Ini seperti yang ditemukan Liputan6.com saat mendatangi kawasan Puncak Cae, yang berada di kawasan hutan lindung. Lereng hutan yang miring 45 derajat tampak ditanami tanaman sayur seperti kol, sawi, kubis dan kentang. Padahal dengan kemiringan lereng, hutan tersebut seharusnya ditumbuhi pepohonan dengan akar yang kuat.
Heri Tandang, salah satu anggota Pangauban, mengatakan, ladang sayuran ini jelas membuat tanah di kawasan hutan lindung rawan longsor. Sebab, pohon-pohon besar yang bisa menyangga dan menyerap air lebih banyak, hanya tinggal puluhan atau ratusan batang. “Sehingga tidak bisa menahan tanah dan lumpur, akhirnya langsung masuk dari beberapa sub das dan langsung masuk ke Cimanuk dan menjebol semua area yang ada di hilir, Garut,” kata Heri.
Ketidaksesuaian konsep dan praktik PHBM ini juga dikatakan Kepala BBKSDA Jawa Barat dan Banten Silvana Ratina. Silvana menyebut, program ini salah penerapan. Sebab, program ini seharusnya dilaksanakan dengan tidak mengganggu ekosistem lingkungan yang ada. Artinya, pemanfaatan hutan tidak sampai mengganggu kondisi hutan yang ada.
“Perhutani kan punya program PHBM, tetapi itu di bawah tutupan. Ini kan pohonnya sudah enggak ada. Harusnya itu ada pohon-pohon, kemudian masyarakat ikut PHBM tumpang sari di bawahnya,” ucap Silvana.

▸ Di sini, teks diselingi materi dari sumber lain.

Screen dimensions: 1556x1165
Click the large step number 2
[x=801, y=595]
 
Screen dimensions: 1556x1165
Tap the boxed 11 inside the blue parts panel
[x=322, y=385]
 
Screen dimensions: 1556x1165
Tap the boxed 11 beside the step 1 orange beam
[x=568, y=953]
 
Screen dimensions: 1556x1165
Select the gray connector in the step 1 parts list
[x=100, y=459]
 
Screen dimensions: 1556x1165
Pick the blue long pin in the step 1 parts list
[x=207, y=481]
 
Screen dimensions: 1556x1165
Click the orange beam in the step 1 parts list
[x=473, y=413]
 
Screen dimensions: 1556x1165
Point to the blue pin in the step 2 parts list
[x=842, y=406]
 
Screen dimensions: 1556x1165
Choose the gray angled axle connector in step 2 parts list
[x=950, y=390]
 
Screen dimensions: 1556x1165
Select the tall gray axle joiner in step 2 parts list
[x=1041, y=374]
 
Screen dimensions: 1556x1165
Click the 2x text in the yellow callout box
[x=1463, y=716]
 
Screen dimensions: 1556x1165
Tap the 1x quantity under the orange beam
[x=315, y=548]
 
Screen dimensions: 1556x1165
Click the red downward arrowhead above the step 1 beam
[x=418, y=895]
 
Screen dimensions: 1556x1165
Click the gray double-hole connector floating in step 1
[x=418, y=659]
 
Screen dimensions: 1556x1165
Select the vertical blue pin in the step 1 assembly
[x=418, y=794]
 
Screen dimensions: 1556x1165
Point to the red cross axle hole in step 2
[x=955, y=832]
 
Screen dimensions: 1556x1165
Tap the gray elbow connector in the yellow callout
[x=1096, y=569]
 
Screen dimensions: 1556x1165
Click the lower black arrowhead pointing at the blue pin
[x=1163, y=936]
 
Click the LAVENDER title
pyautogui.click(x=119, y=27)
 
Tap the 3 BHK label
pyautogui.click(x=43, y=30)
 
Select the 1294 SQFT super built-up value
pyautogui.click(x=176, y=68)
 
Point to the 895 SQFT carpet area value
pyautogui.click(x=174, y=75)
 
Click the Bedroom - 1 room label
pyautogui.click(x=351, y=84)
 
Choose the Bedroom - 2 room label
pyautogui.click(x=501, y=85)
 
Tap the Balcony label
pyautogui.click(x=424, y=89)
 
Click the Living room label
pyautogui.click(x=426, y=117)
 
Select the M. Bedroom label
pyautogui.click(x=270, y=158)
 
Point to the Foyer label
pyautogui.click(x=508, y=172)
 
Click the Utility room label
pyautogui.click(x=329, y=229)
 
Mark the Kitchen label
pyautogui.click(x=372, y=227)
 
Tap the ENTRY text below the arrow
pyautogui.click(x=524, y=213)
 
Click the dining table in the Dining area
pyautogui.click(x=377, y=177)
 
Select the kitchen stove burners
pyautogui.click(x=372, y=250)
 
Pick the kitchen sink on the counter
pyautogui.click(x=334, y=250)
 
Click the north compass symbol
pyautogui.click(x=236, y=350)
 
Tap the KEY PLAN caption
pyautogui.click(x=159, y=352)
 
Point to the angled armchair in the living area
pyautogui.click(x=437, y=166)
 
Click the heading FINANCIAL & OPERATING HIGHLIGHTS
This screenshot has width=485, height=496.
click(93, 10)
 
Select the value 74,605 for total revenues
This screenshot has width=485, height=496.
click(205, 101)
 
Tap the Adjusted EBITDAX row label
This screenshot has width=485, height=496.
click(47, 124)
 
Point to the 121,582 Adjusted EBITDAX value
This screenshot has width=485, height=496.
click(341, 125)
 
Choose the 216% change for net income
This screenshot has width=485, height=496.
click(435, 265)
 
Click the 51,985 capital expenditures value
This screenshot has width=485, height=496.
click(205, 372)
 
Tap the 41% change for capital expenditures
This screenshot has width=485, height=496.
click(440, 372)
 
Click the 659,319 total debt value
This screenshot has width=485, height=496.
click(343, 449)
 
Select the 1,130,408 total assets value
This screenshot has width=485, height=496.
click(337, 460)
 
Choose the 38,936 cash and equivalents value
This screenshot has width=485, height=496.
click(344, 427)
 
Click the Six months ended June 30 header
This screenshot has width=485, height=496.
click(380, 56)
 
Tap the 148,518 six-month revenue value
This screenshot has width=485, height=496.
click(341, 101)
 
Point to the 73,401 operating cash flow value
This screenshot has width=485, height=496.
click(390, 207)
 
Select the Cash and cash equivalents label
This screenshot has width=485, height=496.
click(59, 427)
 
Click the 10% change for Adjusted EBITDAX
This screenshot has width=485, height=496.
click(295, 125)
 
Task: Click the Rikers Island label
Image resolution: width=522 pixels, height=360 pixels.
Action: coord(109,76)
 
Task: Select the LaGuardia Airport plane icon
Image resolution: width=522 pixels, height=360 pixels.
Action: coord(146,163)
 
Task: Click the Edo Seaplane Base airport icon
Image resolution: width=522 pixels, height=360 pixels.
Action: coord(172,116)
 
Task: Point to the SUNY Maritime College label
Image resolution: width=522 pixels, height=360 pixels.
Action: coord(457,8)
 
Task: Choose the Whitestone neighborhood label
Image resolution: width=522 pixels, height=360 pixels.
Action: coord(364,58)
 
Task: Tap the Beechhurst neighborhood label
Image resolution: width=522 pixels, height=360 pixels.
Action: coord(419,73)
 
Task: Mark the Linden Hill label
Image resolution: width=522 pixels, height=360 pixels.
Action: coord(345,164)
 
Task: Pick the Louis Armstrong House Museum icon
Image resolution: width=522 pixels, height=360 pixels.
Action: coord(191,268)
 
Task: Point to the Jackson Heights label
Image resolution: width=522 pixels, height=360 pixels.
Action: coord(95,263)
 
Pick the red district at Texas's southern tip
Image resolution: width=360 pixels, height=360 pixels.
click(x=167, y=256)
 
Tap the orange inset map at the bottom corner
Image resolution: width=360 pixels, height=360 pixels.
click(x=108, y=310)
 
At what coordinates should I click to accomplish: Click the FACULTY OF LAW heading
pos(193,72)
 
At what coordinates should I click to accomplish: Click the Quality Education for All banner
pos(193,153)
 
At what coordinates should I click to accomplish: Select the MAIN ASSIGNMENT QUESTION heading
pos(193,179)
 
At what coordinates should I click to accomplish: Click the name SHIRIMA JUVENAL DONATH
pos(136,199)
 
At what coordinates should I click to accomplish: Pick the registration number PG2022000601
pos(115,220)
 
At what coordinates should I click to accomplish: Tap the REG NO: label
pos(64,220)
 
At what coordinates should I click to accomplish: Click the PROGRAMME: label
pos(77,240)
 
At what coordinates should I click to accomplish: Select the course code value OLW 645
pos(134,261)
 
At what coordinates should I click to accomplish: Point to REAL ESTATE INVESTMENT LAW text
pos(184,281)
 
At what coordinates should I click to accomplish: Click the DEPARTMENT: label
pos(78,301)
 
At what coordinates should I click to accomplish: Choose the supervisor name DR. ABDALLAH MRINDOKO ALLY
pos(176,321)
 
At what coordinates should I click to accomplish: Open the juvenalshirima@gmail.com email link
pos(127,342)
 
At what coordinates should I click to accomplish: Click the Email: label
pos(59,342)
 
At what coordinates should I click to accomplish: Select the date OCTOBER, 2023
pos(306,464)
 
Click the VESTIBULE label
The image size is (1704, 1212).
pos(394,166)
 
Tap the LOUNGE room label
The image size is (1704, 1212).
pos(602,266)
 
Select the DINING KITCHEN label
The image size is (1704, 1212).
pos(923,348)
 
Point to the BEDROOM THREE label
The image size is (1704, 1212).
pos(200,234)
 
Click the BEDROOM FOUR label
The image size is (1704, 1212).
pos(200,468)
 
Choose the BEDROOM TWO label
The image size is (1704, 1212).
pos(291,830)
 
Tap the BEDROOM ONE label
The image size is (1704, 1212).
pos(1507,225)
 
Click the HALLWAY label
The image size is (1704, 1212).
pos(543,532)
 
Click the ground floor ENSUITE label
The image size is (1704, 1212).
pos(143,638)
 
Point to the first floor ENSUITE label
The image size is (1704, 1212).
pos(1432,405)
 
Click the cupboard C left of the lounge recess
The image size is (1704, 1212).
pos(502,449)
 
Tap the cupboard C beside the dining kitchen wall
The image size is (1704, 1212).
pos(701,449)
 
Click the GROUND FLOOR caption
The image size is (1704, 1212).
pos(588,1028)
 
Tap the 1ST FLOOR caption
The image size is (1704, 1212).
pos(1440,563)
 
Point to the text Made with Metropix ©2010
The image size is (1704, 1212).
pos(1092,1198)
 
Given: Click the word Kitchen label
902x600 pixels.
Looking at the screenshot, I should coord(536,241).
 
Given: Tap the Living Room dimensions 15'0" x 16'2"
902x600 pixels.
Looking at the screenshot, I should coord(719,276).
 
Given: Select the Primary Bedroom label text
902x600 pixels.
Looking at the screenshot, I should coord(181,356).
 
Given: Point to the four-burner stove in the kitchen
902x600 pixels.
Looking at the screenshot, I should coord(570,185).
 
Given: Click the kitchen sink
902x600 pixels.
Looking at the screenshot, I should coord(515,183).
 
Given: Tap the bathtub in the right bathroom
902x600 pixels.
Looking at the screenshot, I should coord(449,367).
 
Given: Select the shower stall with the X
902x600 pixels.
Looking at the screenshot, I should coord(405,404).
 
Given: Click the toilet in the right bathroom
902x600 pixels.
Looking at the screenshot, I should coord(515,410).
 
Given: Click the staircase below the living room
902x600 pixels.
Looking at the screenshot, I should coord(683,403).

Kepala Administratur KPH Perhutani Garut Dede Mulyana tak menampik ada kerusakan di kawasan hutan lindung yang mereka kelola. Tapi, Dede balik menuding kerusakan tersebut dilakukan masyarakat. Musababnya, kata Dede, masyarakat belum juga mau mengubah pola pikir mereka yang menempatkan hutan sebagai hutan produksi. “Kondisi hutan yang ada sekarang memang terjadi kerusakan akibat kebiasaan masyarakat dulu,” kata Dede kepada Liputan6.com.
Dia pun mengatakan, penyebab banjir yang terjadi di Garut bukan lantaran hutan yang semakin sedikit. Akan tetapi, lantaran hujan deras dan padatnya permukiman penduduk di sekitar aliran Sungai Cimanuk. Menurut Dede, hutan di dekat aliran sungai hanya sekitar 3 kilometer. Sisanya sepanjang 40 kilometer ke arah Kota Garut dari sumber mata air Cimanuk, berjejer rumah dan tanah milik pribadi. Menurut Dede, inilah yang menjadi salah satu penyebab banjir bandang lantaran tak ada sempadan sungai. “Jadi 3 kilometer dibanding dengan 40 kilometer sisanya itu hanya kurang lebih 10 persen daerah sempadan sungai,” sebut Dede.